→ WHAT YOU HAVE TO DO: The response must contain every line from the records below that has "Cosechadoras".

→ EXCERPTED RECORDS:

>>>

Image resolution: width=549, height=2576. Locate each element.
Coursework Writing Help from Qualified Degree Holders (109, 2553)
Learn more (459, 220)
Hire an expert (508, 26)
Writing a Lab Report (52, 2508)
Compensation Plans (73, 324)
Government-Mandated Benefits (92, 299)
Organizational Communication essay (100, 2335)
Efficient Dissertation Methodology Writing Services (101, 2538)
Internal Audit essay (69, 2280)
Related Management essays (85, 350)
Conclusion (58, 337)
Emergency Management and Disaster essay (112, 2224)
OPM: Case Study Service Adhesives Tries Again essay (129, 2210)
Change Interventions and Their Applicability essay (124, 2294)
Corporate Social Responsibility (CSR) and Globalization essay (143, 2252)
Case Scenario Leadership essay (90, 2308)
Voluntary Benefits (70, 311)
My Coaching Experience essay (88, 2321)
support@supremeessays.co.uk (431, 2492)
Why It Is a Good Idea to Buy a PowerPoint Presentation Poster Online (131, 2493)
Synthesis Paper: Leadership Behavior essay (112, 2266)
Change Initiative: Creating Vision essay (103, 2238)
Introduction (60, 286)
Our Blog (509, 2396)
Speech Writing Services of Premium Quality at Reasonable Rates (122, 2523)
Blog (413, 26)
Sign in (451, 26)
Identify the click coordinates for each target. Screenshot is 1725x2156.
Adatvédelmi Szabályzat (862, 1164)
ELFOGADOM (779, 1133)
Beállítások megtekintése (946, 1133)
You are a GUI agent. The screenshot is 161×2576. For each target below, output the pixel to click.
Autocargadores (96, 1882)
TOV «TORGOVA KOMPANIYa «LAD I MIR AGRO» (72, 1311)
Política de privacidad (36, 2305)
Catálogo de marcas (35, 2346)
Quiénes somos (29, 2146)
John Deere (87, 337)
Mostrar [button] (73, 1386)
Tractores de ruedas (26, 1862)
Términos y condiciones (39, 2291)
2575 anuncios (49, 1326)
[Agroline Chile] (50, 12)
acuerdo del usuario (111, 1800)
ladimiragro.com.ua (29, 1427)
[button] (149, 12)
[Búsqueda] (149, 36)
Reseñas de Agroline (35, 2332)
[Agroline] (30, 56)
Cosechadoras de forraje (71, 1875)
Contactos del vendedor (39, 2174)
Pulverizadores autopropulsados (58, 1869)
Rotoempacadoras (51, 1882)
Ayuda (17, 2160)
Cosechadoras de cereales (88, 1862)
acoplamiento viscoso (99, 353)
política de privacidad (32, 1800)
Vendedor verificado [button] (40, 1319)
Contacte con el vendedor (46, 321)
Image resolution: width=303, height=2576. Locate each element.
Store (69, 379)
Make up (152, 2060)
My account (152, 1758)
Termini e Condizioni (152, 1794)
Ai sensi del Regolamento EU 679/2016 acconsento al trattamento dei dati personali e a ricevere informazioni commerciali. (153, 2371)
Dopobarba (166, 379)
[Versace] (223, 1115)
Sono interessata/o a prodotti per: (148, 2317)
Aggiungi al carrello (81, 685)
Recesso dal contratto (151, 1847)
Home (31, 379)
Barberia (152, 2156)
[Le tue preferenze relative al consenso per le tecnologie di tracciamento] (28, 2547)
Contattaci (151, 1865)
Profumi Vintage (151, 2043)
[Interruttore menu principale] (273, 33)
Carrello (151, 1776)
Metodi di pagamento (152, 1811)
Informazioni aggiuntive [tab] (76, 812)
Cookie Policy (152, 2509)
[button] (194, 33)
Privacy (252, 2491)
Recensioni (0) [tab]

<<<

→ ANSWER BOX:
Cosechadoras de forraje (71, 1875)
Cosechadoras de cereales (88, 1862)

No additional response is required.